葵自身は初めて入った店だったが、森川は公園の管理人から聞いて、土曜日から連続で利用していると話していた。
その時に秋山家に宿泊している事を話してくれたが、概ね多代が話していた通りだった。
ただ本人はあまり乗り気では無かったらしく、叔父の熱烈なラブコールが無ければ、ビジネスホテルを利用しながら東京から通うつもりだったと言う。
"叔父の熱烈なラブコール"という冗談めいた表現に、葵はあの秋山に対するイメージを思い浮かべて違和感を感じたが、どうも身内に見せる顔は違うらしい。
森林公園に続く道に入ると、後は暫く雑木林と畑に挟まれた県道が続く。
途中の脇道に入ると公園の敷地に続く林道があり、その途中で車を停めて彼と話をしていた事を思い出す。
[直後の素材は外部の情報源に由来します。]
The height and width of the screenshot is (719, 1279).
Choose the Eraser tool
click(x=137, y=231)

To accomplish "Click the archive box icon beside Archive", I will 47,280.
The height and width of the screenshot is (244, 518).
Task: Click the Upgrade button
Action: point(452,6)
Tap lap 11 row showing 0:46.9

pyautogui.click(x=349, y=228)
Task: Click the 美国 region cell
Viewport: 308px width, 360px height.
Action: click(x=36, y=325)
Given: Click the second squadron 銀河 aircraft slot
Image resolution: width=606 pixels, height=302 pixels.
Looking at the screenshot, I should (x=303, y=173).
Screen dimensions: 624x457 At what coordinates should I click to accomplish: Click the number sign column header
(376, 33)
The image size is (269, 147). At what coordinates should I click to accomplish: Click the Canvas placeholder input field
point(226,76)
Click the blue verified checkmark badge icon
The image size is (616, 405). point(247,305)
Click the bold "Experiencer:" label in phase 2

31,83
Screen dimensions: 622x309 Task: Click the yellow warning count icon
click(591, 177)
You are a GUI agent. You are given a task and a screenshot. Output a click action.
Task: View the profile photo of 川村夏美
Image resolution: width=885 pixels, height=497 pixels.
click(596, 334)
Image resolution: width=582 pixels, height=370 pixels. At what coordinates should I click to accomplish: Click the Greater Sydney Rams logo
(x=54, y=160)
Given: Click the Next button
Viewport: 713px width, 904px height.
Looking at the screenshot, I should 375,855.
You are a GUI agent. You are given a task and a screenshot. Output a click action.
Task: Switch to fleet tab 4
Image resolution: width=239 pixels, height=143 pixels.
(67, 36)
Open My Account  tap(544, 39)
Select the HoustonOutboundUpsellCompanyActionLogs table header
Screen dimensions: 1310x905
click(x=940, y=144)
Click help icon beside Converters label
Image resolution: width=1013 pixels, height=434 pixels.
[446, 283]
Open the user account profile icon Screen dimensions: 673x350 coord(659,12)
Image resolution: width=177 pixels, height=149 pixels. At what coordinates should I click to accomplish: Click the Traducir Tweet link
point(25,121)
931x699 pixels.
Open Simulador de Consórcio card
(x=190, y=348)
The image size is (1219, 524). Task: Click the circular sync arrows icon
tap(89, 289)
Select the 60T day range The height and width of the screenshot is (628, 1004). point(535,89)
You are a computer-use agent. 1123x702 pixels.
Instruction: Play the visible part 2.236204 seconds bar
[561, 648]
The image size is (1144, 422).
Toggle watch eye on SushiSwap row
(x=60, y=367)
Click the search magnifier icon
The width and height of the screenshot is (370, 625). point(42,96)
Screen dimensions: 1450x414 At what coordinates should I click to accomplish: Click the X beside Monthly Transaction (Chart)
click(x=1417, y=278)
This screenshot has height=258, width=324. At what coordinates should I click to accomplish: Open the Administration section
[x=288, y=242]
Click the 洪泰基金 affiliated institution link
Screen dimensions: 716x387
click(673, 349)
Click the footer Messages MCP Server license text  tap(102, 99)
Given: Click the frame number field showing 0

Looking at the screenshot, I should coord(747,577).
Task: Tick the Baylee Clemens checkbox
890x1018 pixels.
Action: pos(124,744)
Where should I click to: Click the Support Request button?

通り過ぎる直前にその道を見たが、今は真っ暗な空洞のようで、その先は何も見えなかった。
しかし昼間のあの時間を思い返すと、なぜだか森川のあの目ばかりが脳裏に浮かんでくる。
明るい茶色の瞳。
初めて会った時も、家の窓から話した時も何も感じなかったはずなのに、どうして今日になって意識し始めたのだろうと思う。
目線が近かったから?
森川の瞳があんなに明るい茶色だった事も知らなかったし、穏やかなイメージしか無かっただけに、あんな鋭い視線を向けることも意外だった。
でも、不思議と恐くは無い。
それどころか、ずっと見つめられていたいと思うような、ドキドキするような昂りをも感じていたように思う。
しかし葵は、その感覚だけは敢えて考えないようにしていた。
とはいえ自分の住む家が近付けば、意識せずとも森川との記憶は遠退いていくものだ。
常夜灯だけが静かに佇む、ひっそりとした集落。
たとえその中の一軒に森川が居るのだと分かっていても、葵は薄暗い道を見つめながら無意識に溜め息を吐いていた。
早く明日になればいいのに……。
思う事はそれだけだった。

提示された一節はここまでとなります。